Haklıydı. Etekmiş. Kısaymış. Kızdığı o değildi. Kızdığı benim ona ihtiyaç duymamamdı. Kendi kendisiyle konuşmayı, dertleşmeyi öğrenince insan hiç kimseye ihtiyaç duymuyor. O da öğrenecek bunu bir gün. Kendisinin en yakın dostu olduğunda anlayacak beni.
-Aklımdan geçip duruyordun. Ha bugün ararım ha yarın derken bir baktım sen aradın.
-Boğuluyorum bu aralar yine. Nereye gitsem, kime gitsem nefes alamıyorum. Ya Edirne ya sen. Yok başka çarem. Yalvardım gece kardeşime. Götürmedi piç. Götürseydi aramayacaktım seni.
-Ağır ol bakalım. Kardeşin neyse sen de osun. Onun hakkında konuşurken bunu düşün de konuş. Hem, hep kardeşine mi yalvaracaksın, bir araba da sen al artık.
-Kullanabilsem durur muyum hiç arabasız. Kullanamıyorum. Heyecanlanıyorum çok. Kalbim duracak gibi oluyor direksiyona geçince.
Anlatırken bile heyecanlandı. Duracaktı sanki kalbi.
-Neyin var yine?
-Aniden bastıran o boğulmalar. Sebepsiz yere nefessiz kalmalar.
-Bunun bir sebebi olmalı. Var da benden gizliyorsun belki de. Ya da görmezden geldiğin bir şey var. Kendini sana bu yolla göstermeye çalışan bir şey. Çok dışa dönüksün. Belki biraz da kendine dönmeli, kendinde olup bitenlerle ilgilenmelisin.
-Arkadaşlarımla olmadan, gezmeden, tozmadan, eğlenmeden yaşayamam ben.
-Bir süreliğine. Sürekli öyle ol demiyorum.
Tuttu kolumdan sıkıca. Eriyip bedenime karışmak ister gibi yapıştı sol yanıma. Yürümeye başladık meydanda.
-Nereye gidiyoruz?
-Önce bir dua edelim Sultan Ahmet Camii’nde. Biliyorsun camiler bana çok iyi geliyor.

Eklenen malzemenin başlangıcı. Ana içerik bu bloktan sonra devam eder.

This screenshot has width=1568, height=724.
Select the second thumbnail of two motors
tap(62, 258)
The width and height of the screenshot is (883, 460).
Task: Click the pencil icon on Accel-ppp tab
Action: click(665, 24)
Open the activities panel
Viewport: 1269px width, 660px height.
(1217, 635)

-Fenalaşınca hastaneye koşar gibi camilere koşuyorsun. Belki de boğulmalarının sırrı camilerde gizli. Cami avlusuna bırakılmadın sen değil mi?
-Dalga geç bakalım sen.
-Sen de söylediklerimi es geç bakalım.
Cami avlusuna bırakılmamıştı ama bırakılmış bir çocuktu. Henüz beş yaşını bile doldurmamışken, annesi kardeşiyle ikisini babasına bırakıp dört çocuklu bir adama kaçmıştı. Babaannesinin olgun ve şefkatli sevgisi ile büyümüştü. Babası üvey anne elinde hırpalanmasın çocukları diye evlenmemişti bir daha.
Girdik içeri. Bir kaç dakika önce bana sokulan o değildi sanki. İçeri girer girmez bırakıverdi beni.
-Biz en iyisi şu güzelliğe bakalım. Masmavi kubbesi. Gökyüzünde bile yok bu güzellik.
-Ben de senin gibiyim aslında. Sen boğuldukça camilere koşuyorsun. Ben gökyüzüne. Herkesin bir kurtarıcısı olmalı. Kimseden kimseye fayda yok çünkü. Tek fark benimki biraz daha zahmetsiz. Gözlerimi çevirir çevirmez gökyüzündeyim. Kendine daha kolay kaçacağın kurtarıcılar bulmalısın belki de. Benim gibi kolayına kaçmalısın.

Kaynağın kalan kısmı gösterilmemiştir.